There are several challenges in the table understanding. A table can be produced or generated by a huge amount of ways. Table features originate from typographical standards, corporative practice, ad hoc software, data formats, and human inventiveness. To reduce the complexity of table understanding the existing methods use various assumptions (heuristics) about tables. Usually those assumptions are entirely embedded in their algorithms. This constrains a range of tables, which can successfully be understood by them.

We propose a rule-based approach for transforming unstructured tabular data to relational databases [3]. The main idea we exploit is that tables produced by the same vendor often have similar structures, styles, and content. It allows defining a set of production rules for describing how these tables can be analyzed and interpreted. We propose to develop separate sets of table interpretation rules (knowledge bases) for different sets of similar tables. In that case, the process of the table analysis and interpretation is performed as rule firing. It provides processing of a wide range of tables having various complex structures and features.
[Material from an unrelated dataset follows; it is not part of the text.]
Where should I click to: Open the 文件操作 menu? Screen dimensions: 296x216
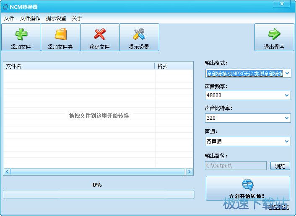[x=30, y=18]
Based on the approach we develop a table model for presenting tabular data as facts in the working memory of a rule engine and a formal language for defining rules of table analysis and interpretation, called CRL (Cells Rule Language). These rules map what we know, i.e. spatial (topological), style (typographical), and textual (natural language) information of a table, into what we do not know, i.e. its semantic relationships (label-entry, label-label, and label-category pairs). Our language is implemented as domain specific language for the rule engine “Drools Expert” [4]. It allows translating CRL rules to DRL (Drools Rule Language) [4] and firing them in this rule engine. The concepts of CRL language are examined with our prototype of the system for conversion of unstructured tabular data from spreadsheets to structured (canonical) form.

The remainder of this paper is organized as follows. In Sect. 2 we discuss the studies devoted to the issues of table analysis and interpretation. Section 3 describes our data structures for representing tabular data as facts in the working memory of the rule engine. The CRL language is considered in Sect. 4. In Sect. 5 we demonstrate several typical and complex table structures, and how they can be analyzed and interpreted by CRL rules.

2 Related Work

Existing methods for table analysis and interpretation can be divided into two groups: domain-specific [57] and domain-independent [914].

The domain-specific methods are based on using ontologies or knowledge bases describing a particular domain. These methods allow binding natural language content of a table with concepts of the particular domain. For instance, the method from the TANGO project [5] is based on a library of frames containing knowledge about lexical content of tables. Each frame describes a data type using regular expressions, dictionaries, and open resources like the lexical database WordNet. Embley et al. [6] use ontologies developed specially for information extraction. In addition to objects, relationships and constraints the extraction ontology includes a set of data frames, which are associated with sets of objects. Those data frames allow binding table content with objects of the ontology using regular expressions. Wang et al. [7] consider the problem of understanding a web table as associating the table with semantic concepts presented in the “Probase” [8] knowledge base.

The methods listed above [57] principally use the analysis of natural language content from tables. It is not always sufficient in practice. Information extraction from tables often requires the analysis of spatial and style information for high accuracy.

The domain-independent methods [914] are based on the analysis and interpretation of spatial, style and text information from tables instead of using external knowledge on a specific domain. For instance, Gatterbauer et al. [9] propose to use only the analysis of spatial and style information in CSS2 format. Their method is based on assumptions about style information designed for several common types of web-tables. Also Pivk et al. [10, 11] suggest the methodology and TARTAR system for automatic transforming HTML tables into logical structured form (semantic frames). The TARTAR system uses heuristics on structure and text content of a table, which are designed for three typical table types. Kim et al. [12] use the analysis of spatial, style, and natural language information from web tables based on embedded rules and regular expressions for five table types. The recent papers [13, 14] discuss the method for transforming data from web tables to a relational database. The method provides grouping attributes into categories, using only the analysis of table structure. It is based on several embedded in algorithms assumptions on regular structure of pivot tables.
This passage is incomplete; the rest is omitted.